There seems to be a general consensus that languages are best learned at a young age and it is not difficult to see where this assumption comes from. Children generally acquire their native languages seemingly effortlessly, all while discovering the world around them. Adults, in contrast, tend to find the learning of languages substantially more challenging, even if they put a lot of effort into the task. Hence the logical conclusion that foreign language learning must be easier for children than adults, which explains why the starting age for language learning in schools has consistently been lowered over the past decades. Great. Answer found, case closed, let’s move on. Right?
Well, it’s not so easy. The problem with the assumption mentioned above is that it is based on a comparison between first language acquisition and second language learning instead of comparing like with like. That is, students who have started to learn foreign languages early in their school careers and those who have only been exposed to them later in life.
Those studies comparing foreign language learning in early (i.e.: primary) and late (i.e.: secondary or post-secondary) learners, have so far led to equivocal results. For example, a longitudinal project in Croatia comparing 6-year-olds and 10-year-olds in their acquisition of English as a foreign language, found younger starters to outperform their older peers on pronunciation, orthography, and vocabulary. The younger group was further found to perform better on tasks assessing implicit learning mechanisms.
In contrast, the Barcelona Age Factor (BAF) study which compared learners with various ages of acquisition (8, 11, 14, and 18+) after 200, 416 and 726 hours of exposure, came to a different conclusion. Participants were tested on dictation, cloze tests, listening comprehension, grammar, written composition, oral tasks and phonetic imitation and discrimination. The results of this project indicate an age-related difference in the rate of foreign language learning in a formal setting in favour of older learners.
Older groups generally showed a more rapid rate of acquisition than younger groups in the initial stages of language learning. However, the development of adult learners slowed down substantially after the first 200 hours of exposure in relation to younger groups while the youngest group showed a rapid increase between times 2 and 3. Despite this sharp increase, younger learners were not found to outperform older starters in the time span covered by this study but their performance was comparable on aural perception, oral production and some fluency measures on the written production task. Interestingly, morphosyntactic learning was found to boost around puberty which possibly relates to neurodevelopmental changes occurring at this age.
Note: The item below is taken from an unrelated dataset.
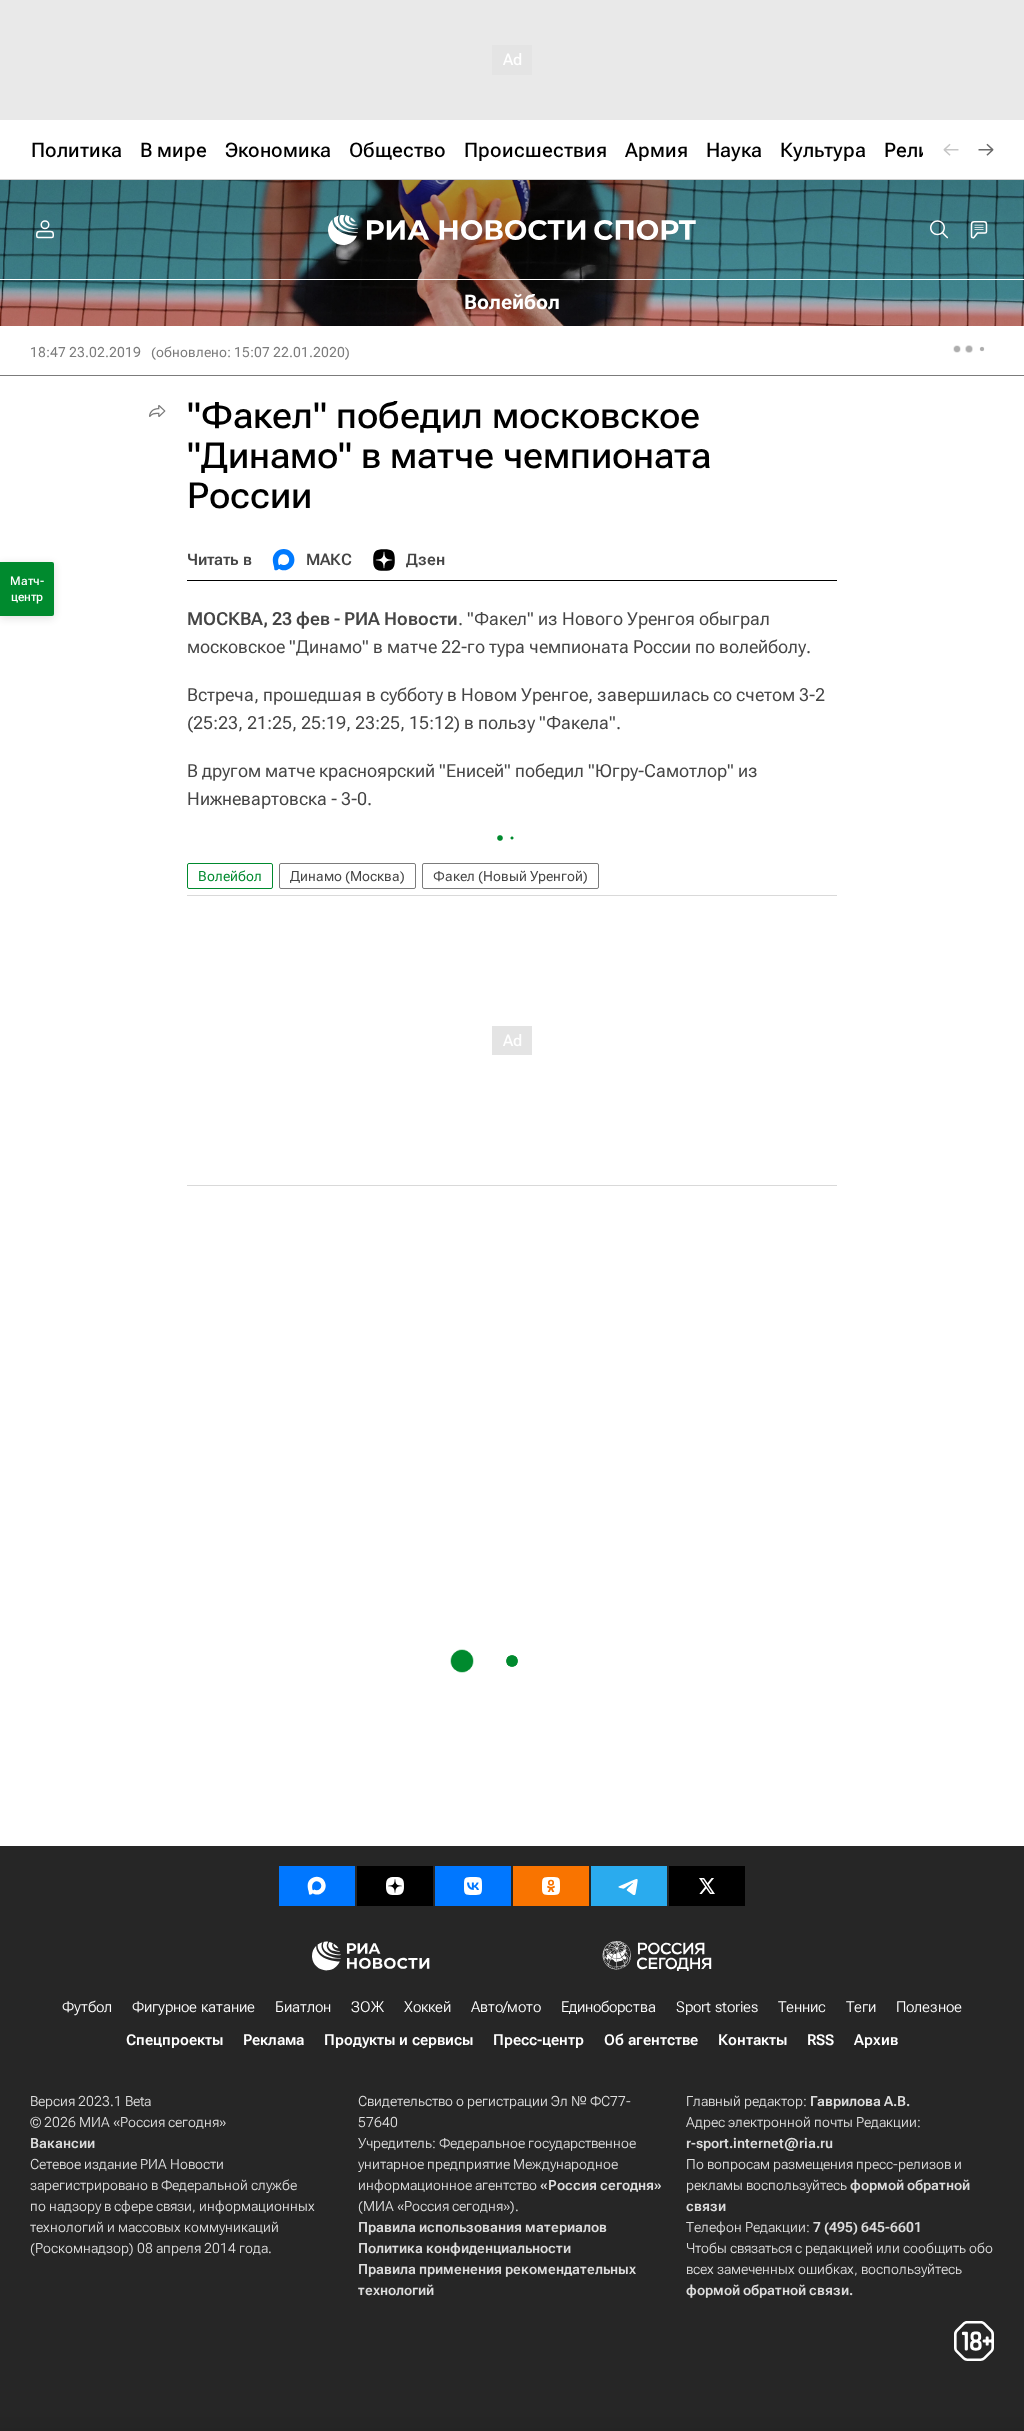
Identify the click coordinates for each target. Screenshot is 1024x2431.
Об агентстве (651, 2040)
This very brief overview, then, suggests that learners of all ages progress in their language development but that they do so at a different pace. It also becomes clear that we should not overestimate the role of young age for successful language learning. Rather, we should look to investigate to what extent age affects the acquisition of different language skills in formal settings and interpret the results in the context of teaching methods, learning mechanisms and neurodevelopmental changes. These key research questions and approaches are at the root of MEITS' Strand 5 – Language learning across the lifespan: the role of age, language-specific factors & learning experience on language acquisition.
Mihaljevic Djigunovic, J. & Vilke, M. (2000). Eight years after: Wishful thinking versus facts of life. In J. Moon and M. Nikolov (Eds.) Research into Teaching English to Young Learners. Pecs: University of Pecs Press.
Munoz, C. (Ed.) (2006). Age and Rate of Foreign Language Learning. Clevedon: Multilingual Matters.
Murphy, V. (2014). Second Language Learning in the Early School Years: Trends and Contexts. Oxford: Oxford University Press.